* **Page text**:
:::

Sea of Thieves and story telling
Today was a pretty busy Sunday and despite the fact that I got up at a reasonable hour I'm still getting a late start on this. Maybe by now that's just the norm. There is no late start. This is just protocol. There wasn't a lot of time for reflection today so instead, I'm going to be talking about something that I'm still pretty hyped about. Sea of Thieves.
I don't know if I consider Sea of Thieves a good game. I streamed the game for seven hours on Saturday, had a ton of laughs, brought in an admirable amount of concurrent viewers, and a plethora of clips, but I don't know if I would recommend the game to someone. In fact, the question, "is it worth it," was brought up a lot but every time I was faced with giving the same conflicted answer of, "I don't know." The gameplay loop is short. Get a treasure map, sail to the island, find treasure, and bring it back without getting harmed by the environment or other human players. The first few go-arounds are fun but it's something that should get stale pretty quickly, especially if you're playing solo. The islands are all pretty similar, the enemies seem to be limited to snakes and skeletons of slightly different varieties, and as far as I can tell the only real use for treasure is to buy more items to dress up your character. Bear in mind though, I am me after all, so there is a pretty high chance that I'm doing something wrong. However, if that's not the case then I feel like I've seen just about all this game has to offer in a relatively short time. So why am I still so hyped about this game? Because the game finds its strength in facilitating ways for the players to tell stories, something that is incredibly invaluable as a streamer.
The very first time I loaded up this game I spent thirty minutes terrorizing other players with an accordion. That's it. I didn't even mean to play for that long but I was instantly hooked in watching what the other live player would do if I just constantly followed them around while the same sea jingle belted from my player. At first, it was fun and games as they would respond with the proper emotes of dancing or clapping, but eventually as they grew annoyed they tried to outrun me. Their escape sent them straight into the ocean where they thought they would finally find safe haven from my antics, but no. The game didn't care for realism, I continued playing my accordion underwater and I couldn't stop laughing. When I actually streamed the game I found myself befriending wild chickens and giving them different names and 'jobs,' while I continued on with my pirate business. Sometimes that business involves finding ways to distract other players while trying to turn in your buried treasure and then having that go horribly wrong.
Sometimes it's as simple as just sailing out on the open sea and enjoying the scenery while having good conversations with chat only to be quickly alerted to the pressing need of patching up a boat that's taking on water in the middle of nowhere. Other times it involves spending a good amount of time securing a bunch of treasure only to return to your ship and find out that it's been captured by enemy players who are ready to ambush. Success brings moments of elation and celebration where failure leaves you stranded on a new island trying to decide how to get yourself out of that predicament with whatever loot you may still possess. Either way, you're in control of the narrative. Sea of Thieves has found this sweet spot of being just enough of a blank slate where the streamer gets to take center stage, while still offering up enough things to keep things from being too stale. You're ability to tell stories and flex your improv muscles shines in a way that many games don't allow. My main concern is how much mileage can you squeeze out of a game that's already feeling kind of thin? I definitely don't have the answer, but I'm willing to give this game more time to find its groove. After all it's only been one stream on my end so far. There'll definitely be more to follow. If you got Sea of Thieves stories of your own though feel free to share. I can't be the only one getting into this much mayhem!

:::

* **Recorded data**:
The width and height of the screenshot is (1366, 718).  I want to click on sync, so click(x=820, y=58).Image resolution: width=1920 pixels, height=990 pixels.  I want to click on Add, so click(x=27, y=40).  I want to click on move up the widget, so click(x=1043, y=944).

:::

* **What is required**: In the Sea of Thieves post, what instrument did the writer use to pester other players the first time they loaded up the game?

* **Result of this task**: An accordion.